Exercise brief: Which lines of the records below contain the string "agent"? Report each of them.

Data items
- - - - - - -
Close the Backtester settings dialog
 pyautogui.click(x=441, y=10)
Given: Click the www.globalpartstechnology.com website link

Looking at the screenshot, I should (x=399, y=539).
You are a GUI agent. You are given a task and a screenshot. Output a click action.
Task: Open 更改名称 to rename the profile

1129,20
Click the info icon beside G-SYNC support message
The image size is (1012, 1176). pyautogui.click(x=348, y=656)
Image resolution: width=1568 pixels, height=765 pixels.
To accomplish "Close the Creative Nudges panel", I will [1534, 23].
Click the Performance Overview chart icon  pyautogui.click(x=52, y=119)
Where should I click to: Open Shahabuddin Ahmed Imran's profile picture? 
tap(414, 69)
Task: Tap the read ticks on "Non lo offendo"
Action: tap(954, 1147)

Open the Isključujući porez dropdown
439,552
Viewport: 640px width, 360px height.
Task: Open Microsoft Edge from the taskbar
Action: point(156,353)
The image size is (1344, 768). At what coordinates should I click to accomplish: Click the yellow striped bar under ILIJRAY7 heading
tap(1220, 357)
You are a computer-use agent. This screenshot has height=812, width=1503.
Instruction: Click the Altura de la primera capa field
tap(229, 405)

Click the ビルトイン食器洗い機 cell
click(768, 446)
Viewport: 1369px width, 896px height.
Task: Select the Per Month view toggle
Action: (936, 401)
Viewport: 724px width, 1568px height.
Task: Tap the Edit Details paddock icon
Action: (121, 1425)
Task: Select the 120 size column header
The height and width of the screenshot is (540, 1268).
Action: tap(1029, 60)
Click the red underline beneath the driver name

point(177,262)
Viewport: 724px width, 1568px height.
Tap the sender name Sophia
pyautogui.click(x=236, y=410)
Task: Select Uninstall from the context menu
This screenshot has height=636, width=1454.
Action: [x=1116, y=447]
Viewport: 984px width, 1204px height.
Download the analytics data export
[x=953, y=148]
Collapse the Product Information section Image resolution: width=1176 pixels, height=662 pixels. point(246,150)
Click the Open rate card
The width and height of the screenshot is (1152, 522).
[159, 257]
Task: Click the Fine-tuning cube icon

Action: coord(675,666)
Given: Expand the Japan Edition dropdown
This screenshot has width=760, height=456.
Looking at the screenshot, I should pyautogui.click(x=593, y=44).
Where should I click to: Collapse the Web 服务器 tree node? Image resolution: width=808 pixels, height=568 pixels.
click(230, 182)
- - - - - - -
Problem solution:
You are a GUI agent. You are given a task and a screenshot. Output a click action.
You are a computer-use agent. This screenshot has height=812, width=1503.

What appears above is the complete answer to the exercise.